Diante da pressão popular, os congressistas americanos concordaram e rever a situação, o que resultou no Pendleton Act, de 1883, que instituiu uma câmara bipartidária para selecionar os critérios de admissão e gestão dos recursos humanos do governo local.

Senhoras e senhores, diante do quadro atual, a melhor forma de demonstrarmos que os parlamentares não se movem por interesse próprio é confiar a decisão de realizar a reforma política à sociedade brasileira. Renunciando a esta tarefa – que a priori caberia a nós mesmos –, e delegando-a às cidadãs e aos cidadãos brasileiros, conseguiremos superar todas as amarras, morais e funcionais, que impedem as mudanças tão necessárias ao nosso sistema político.

Quero lembrar que, nos últimos dias do mês de agosto, as lideranças de PT, PC do B, PDT e PSB apresentaram, à Mesa Diretora desta Casa, Projeto de Decreto Legislativo que convoca um plebiscito para debater temas específicos e concernentes à reforma do sistema político e eleitoral atualmente vigente em nosso país.

A convocação do plebiscito para a reforma política pode ser o primeiro grande ato efetivo realizado neste sentido pelo Congresso. É a chance que temos de mostrar que estamos verdadeiramente abertos a ouvir o clamor da sociedade e dispostos a fazer do Brasil um país cada vez mais democrático, o que passa por tornar o funcionamento de seu sistema político mais ético.

Encontramos uma oportunidade para agir assim desde a primeira série de questões trazidas pelo plebiscito, que fazem menção à modalidade de financiamento de campanha que devemos adotar.

Tornar nosso sistema político mais democrático passa inevitavelmente pela redução do peso econômico das campanhas.
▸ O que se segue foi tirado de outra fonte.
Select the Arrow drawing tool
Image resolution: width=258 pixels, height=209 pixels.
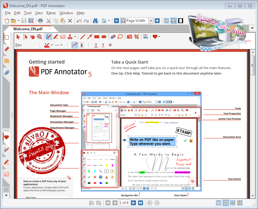coord(89,36)
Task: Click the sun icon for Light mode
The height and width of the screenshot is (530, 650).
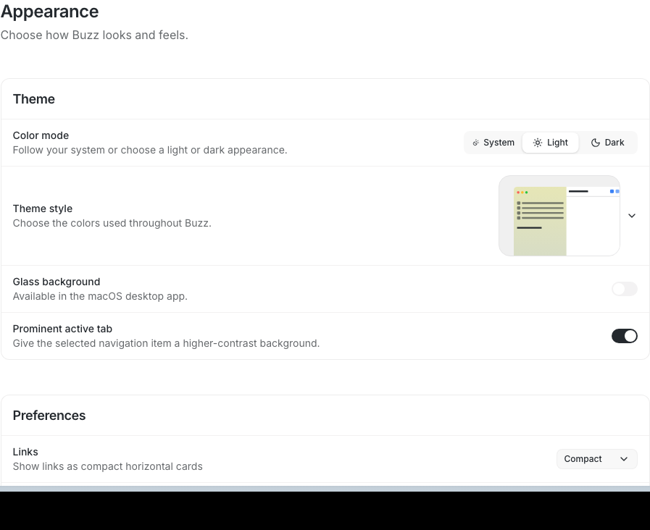Action: coord(537,143)
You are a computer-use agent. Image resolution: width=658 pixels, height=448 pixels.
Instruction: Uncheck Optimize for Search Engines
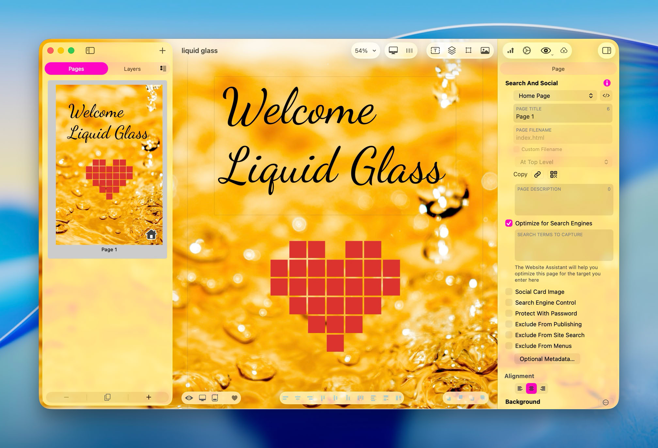pyautogui.click(x=509, y=223)
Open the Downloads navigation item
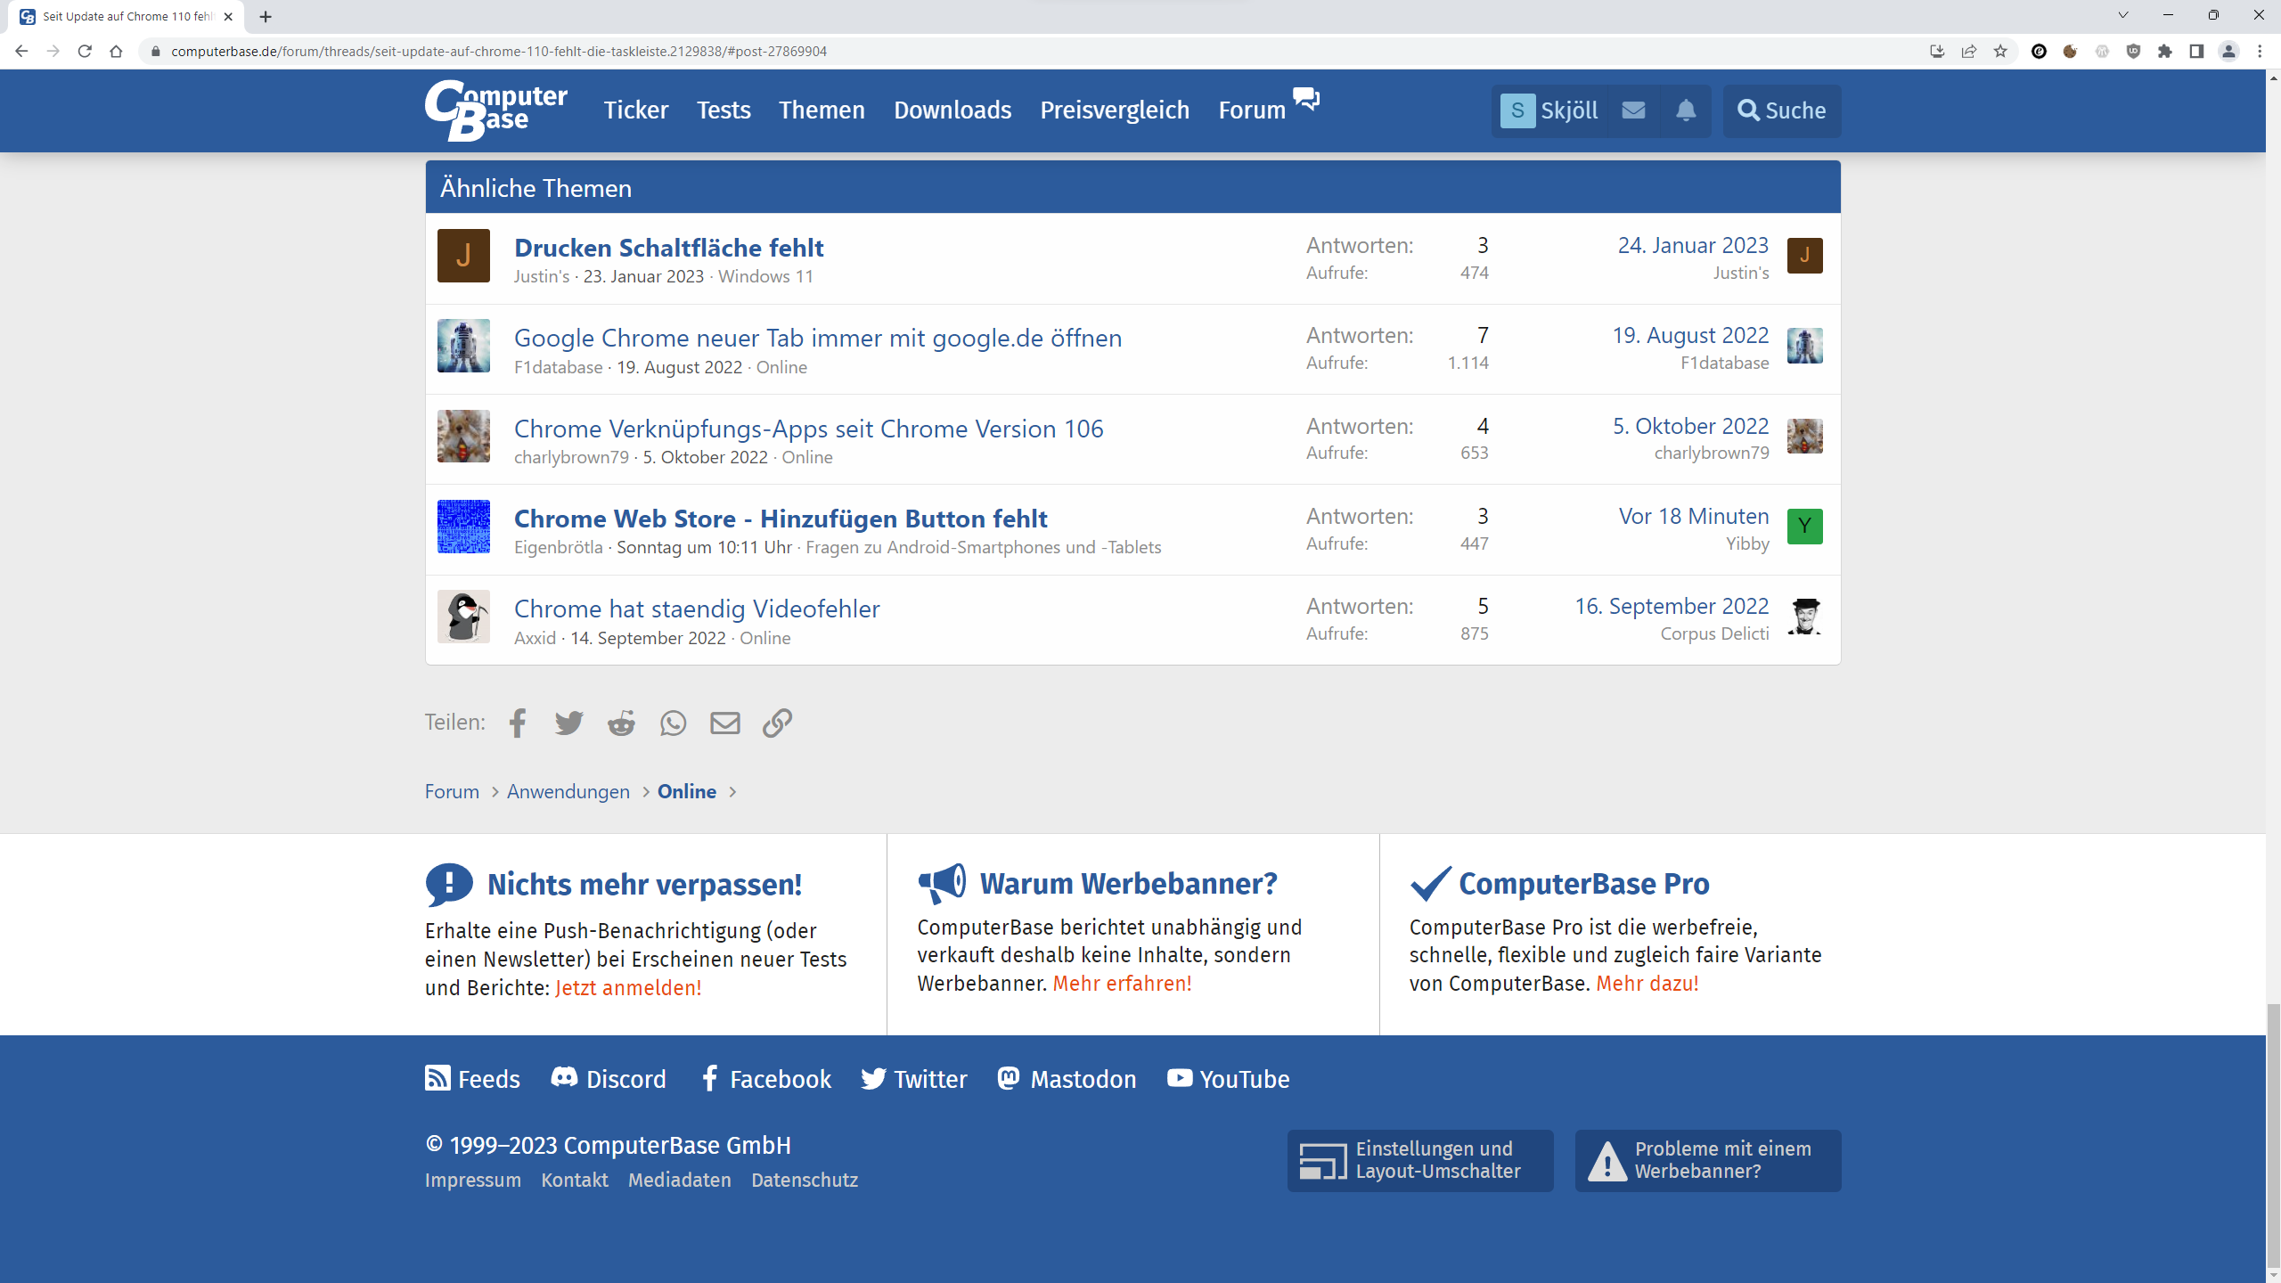 [952, 110]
Devemos agir deste modo, primeiro, por uma questão de compromisso com a ética pública, e segundo, para que nosso regime possa ser cada vez mais representativo de nossa sociedade.

Por compromisso com a ética pública, me refiro a necessidade de agirmos de modo coerente desde o momento em que realizamos nossas campanhas. É neste momento em que anunciamos nossas intenções para sociedade, que justificamos por gestões e palavras as razões que nos levam a assumir as agruras que o exercício parlamentar exige.

Ora, como justificar para esta mesma sociedade o imenso volume de recursos, verdadeiros rios de dinheiro, dispendidos nas campanhas ? Como justificar esta lógica perversa que faz com que se dependa de doações majoritariamente de entidades de interesse privado para assumir uma posição de representação e de gestão pública?

Aos olhos da sociedade, tais fatos só ratificam aquela impressão de que os políticos movem-se apenas por seus interesses mesquinhos, voltados para seu próprio bem. Deste modo, nosso próprio sistema político contribui para este infeliz processo de satanização da política, praticado na grande mídia, no qual só se ressaltam os aspectos negativos das ações aqui realizadas. Devemos mudar isto imediatamente, construindo meios para que as campanhas eleitorais movimentem um volume de recursos mínimos, condizentes com a realidade brasileira.

Por outro lado, quero ressaltar o segundo aspecto relacionado á mudança do regime de financiamento de campanhas. Está mais do que claro que o atual sistema beneficia candidatos que possuem ora grande volume de recursos por sua própria situação econômica, ora por conseguirem obter este montante junto a grupos econômicos de grande força. Os dados disponibilizados pelo Tribunal Superior Eleitoral são claros em mostrar que os deputados e deputadas federais eleitos em 2010 são, em sua maioria, aqueles que declararam as campanhas de maior arrecadação financeira.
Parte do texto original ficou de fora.